> **Activity**
Return every entry in the listing word for word.

> **Given records**
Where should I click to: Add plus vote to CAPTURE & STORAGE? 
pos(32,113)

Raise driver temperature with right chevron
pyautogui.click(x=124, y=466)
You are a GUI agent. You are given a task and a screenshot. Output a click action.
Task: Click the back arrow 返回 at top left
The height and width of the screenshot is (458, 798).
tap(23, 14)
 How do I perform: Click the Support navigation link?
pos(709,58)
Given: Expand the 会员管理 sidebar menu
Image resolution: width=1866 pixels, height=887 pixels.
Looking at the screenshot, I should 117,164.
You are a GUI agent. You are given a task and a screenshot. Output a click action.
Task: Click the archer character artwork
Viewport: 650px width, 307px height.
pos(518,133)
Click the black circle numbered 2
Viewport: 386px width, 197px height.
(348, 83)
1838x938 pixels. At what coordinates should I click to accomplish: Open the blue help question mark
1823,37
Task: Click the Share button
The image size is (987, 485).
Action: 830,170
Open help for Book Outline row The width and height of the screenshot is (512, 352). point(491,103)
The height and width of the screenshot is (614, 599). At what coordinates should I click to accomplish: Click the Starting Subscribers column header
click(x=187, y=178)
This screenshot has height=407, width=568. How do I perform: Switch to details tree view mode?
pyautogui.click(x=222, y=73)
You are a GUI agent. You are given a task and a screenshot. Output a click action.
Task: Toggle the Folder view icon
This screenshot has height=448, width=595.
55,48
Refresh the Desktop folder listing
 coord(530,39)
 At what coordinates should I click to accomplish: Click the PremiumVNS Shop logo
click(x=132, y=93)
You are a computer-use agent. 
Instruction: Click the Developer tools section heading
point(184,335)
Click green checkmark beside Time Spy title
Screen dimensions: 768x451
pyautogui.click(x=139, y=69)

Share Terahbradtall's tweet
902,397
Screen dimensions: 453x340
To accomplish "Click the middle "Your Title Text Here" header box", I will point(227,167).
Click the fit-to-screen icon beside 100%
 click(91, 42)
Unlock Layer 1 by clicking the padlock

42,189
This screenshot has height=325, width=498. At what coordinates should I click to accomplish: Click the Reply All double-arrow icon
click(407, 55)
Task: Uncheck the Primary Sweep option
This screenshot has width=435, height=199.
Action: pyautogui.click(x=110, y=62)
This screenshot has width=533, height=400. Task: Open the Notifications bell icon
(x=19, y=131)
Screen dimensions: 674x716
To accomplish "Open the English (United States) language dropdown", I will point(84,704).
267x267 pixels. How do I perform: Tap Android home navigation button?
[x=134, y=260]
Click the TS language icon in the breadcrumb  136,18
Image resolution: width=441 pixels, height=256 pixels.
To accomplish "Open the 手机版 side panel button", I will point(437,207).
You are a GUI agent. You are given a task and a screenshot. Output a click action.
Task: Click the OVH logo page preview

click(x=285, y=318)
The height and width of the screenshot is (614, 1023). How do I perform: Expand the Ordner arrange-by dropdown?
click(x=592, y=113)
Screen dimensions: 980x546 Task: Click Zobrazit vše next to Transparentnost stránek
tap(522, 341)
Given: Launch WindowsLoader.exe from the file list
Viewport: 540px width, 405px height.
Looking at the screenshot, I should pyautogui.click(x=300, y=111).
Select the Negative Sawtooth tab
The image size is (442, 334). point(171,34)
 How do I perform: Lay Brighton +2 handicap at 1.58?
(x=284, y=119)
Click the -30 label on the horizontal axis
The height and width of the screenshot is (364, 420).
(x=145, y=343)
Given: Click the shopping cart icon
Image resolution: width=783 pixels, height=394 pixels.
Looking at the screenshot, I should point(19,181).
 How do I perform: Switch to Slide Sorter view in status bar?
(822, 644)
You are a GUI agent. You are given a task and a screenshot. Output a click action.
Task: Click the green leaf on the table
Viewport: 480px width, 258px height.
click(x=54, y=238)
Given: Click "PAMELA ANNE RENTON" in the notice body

> **Answer space**
Where should I click to: Add plus vote to CAPTURE & STORAGE? 
pos(32,113)

Raise driver temperature with right chevron
pyautogui.click(x=124, y=466)
You are a GUI agent. You are given a task and a screenshot. Output a click action.
Task: Click the back arrow 返回 at top left
The height and width of the screenshot is (458, 798).
tap(23, 14)
 How do I perform: Click the Support navigation link?
pos(709,58)
Given: Expand the 会员管理 sidebar menu
Image resolution: width=1866 pixels, height=887 pixels.
Looking at the screenshot, I should 117,164.
You are a GUI agent. You are given a task and a screenshot. Output a click action.
Task: Click the archer character artwork
Viewport: 650px width, 307px height.
pos(518,133)
Click the black circle numbered 2
Viewport: 386px width, 197px height.
(348, 83)
1838x938 pixels. At what coordinates should I click to accomplish: Open the blue help question mark
1823,37
Task: Click the Share button
The image size is (987, 485).
Action: 830,170
Open help for Book Outline row The width and height of the screenshot is (512, 352). point(491,103)
The height and width of the screenshot is (614, 599). At what coordinates should I click to accomplish: Click the Starting Subscribers column header
click(x=187, y=178)
This screenshot has height=407, width=568. How do I perform: Switch to details tree view mode?
pyautogui.click(x=222, y=73)
You are a GUI agent. You are given a task and a screenshot. Output a click action.
Task: Toggle the Folder view icon
This screenshot has height=448, width=595.
55,48
Refresh the Desktop folder listing
 coord(530,39)
 At what coordinates should I click to accomplish: Click the PremiumVNS Shop logo
click(x=132, y=93)
You are a computer-use agent. 
Instruction: Click the Developer tools section heading
point(184,335)
Click green checkmark beside Time Spy title
Screen dimensions: 768x451
pyautogui.click(x=139, y=69)

Share Terahbradtall's tweet
902,397
Screen dimensions: 453x340
To accomplish "Click the middle "Your Title Text Here" header box", I will point(227,167).
Click the fit-to-screen icon beside 100%
 click(91, 42)
Unlock Layer 1 by clicking the padlock

42,189
This screenshot has height=325, width=498. At what coordinates should I click to accomplish: Click the Reply All double-arrow icon
click(407, 55)
Task: Uncheck the Primary Sweep option
This screenshot has width=435, height=199.
Action: pyautogui.click(x=110, y=62)
This screenshot has width=533, height=400. Task: Open the Notifications bell icon
(x=19, y=131)
Screen dimensions: 674x716
To accomplish "Open the English (United States) language dropdown", I will point(84,704).
267x267 pixels. How do I perform: Tap Android home navigation button?
[x=134, y=260]
Click the TS language icon in the breadcrumb  136,18
Image resolution: width=441 pixels, height=256 pixels.
To accomplish "Open the 手机版 side panel button", I will point(437,207).
You are a GUI agent. You are given a task and a screenshot. Output a click action.
Task: Click the OVH logo page preview

click(x=285, y=318)
The height and width of the screenshot is (614, 1023). How do I perform: Expand the Ordner arrange-by dropdown?
click(x=592, y=113)
Screen dimensions: 980x546 Task: Click Zobrazit vše next to Transparentnost stránek
tap(522, 341)
Given: Launch WindowsLoader.exe from the file list
Viewport: 540px width, 405px height.
Looking at the screenshot, I should pyautogui.click(x=300, y=111).
Select the Negative Sawtooth tab
The image size is (442, 334). point(171,34)
 How do I perform: Lay Brighton +2 handicap at 1.58?
(x=284, y=119)
Click the -30 label on the horizontal axis
The height and width of the screenshot is (364, 420).
(x=145, y=343)
Given: Click the shopping cart icon
Image resolution: width=783 pixels, height=394 pixels.
Looking at the screenshot, I should point(19,181).
 How do I perform: Switch to Slide Sorter view in status bar?
(822, 644)
You are a GUI agent. You are given a task and a screenshot. Output a click action.
Task: Click the green leaf on the table
Viewport: 480px width, 258px height.
click(x=54, y=238)
Given: Click "PAMELA ANNE RENTON" in the notice body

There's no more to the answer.